Visual Transformer (ViT) is an extension of the original transformer model for computer vision tasks. While transformers were primarily developed for natural language processing, ViT recognizes that the transformer architecture can be applied to a variety of tasks. Like transformers, the input to ViT is a sequence of tokens. In computer vision, the input tokens represent patches of an image. Instead of processing the entire image as a single input, ViT divides the image into non-overlapping patches of fixed size (i.e., image patch embedding). Each patch is linearly embedded and made into a vector to produce a sequence of embeddings. Since the order of the patches is not inherently understood by the ViT model, a positional encoding is added to the patch embedding to provide information about their spatial arrangement (i.e., positional encoding). Here, the patch embedding is linearly projected into a higher dimensional space to capture the relationships between complex patches. The patch embeddings are used as input to a transformer encoder. Each patch embedding is treated as a token in the sequence. Similar to the transformer, ViT utilizes a self-attention mechanism using Query (Q), Key (K), and Value (V) vectors.

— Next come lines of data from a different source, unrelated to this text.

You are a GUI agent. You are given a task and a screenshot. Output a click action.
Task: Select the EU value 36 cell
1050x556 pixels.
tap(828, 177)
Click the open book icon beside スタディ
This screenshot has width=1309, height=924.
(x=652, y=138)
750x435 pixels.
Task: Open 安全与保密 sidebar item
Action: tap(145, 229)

These vectors are computed for each patch embedding to compute an attachment score and capture dependencies between different parts of the image. Multiple attentional heads are used to capture the relationships between different patches (i.e., multi-head attentions). The outputs of these heads are concatenated and linearly transformed. After self-attention, a position-wise feedforward network is commonly used, which is applied to each patch embedding independently. This allows the model to learn local features. Similar to transformers, ViT uses layer regularization and residual concatenation to enhance training stability and facilitate gradient flow. The ViT encoder stack processes the patch embedding sequence through multiple layers. Each layer may include self-attention, feedforward, regularization, and residual concatenation. Unlike transformers, ViT does not use the entire sequence output for inference. Instead, it applies a global average pooling layer to obtain a fixed-size representation for classification.

The present disclosure will now be described in detail with reference to the accompanying drawings, which illustrate preferred embodiments of the present disclosure. Hereinafter, examples of the present disclosure will be described in detail with reference to the attached drawings.

Humans have the intelligence to recognize, classify, infer, predict, and control/decision making. Artificial intelligence (AI) refers to the artificial imitation of human intelligence.

The human brain is composed of a large number of nerve cells called neurons. Each neuron is connected to hundreds to thousands of other neurons through connections called synapses. To mimic human intelligence, the behavior of biological neurons and the connections between neurons are modeled in a neural network model. In other words, a neural network is a system of nodes connected in a layer structure that mimics neurons.

These neural network models are categorized into ‘single-layer neural networks’ and ‘multi-layer neural networks’ depending on the number of layers. A typical multilayer neural network consists of an input layer, a hidden layer, and an output layer. The input layer is a layer that receives external data, and the number of neurons in the input layer is the same as the number of input variables. The hidden layer is located between the input layer and the output layer and receives signals from the input layer, extracts characteristics, and passes them to the output layer. The output layer receives signals from the hidden layer and outputs the result. The input signals between neurons are multiplied by their respective connection strengths, which have a value between 0 and 1, and then summed. If this sum is greater than the neuron's threshold, the neuron is activated and implemented as an output value through the activation function.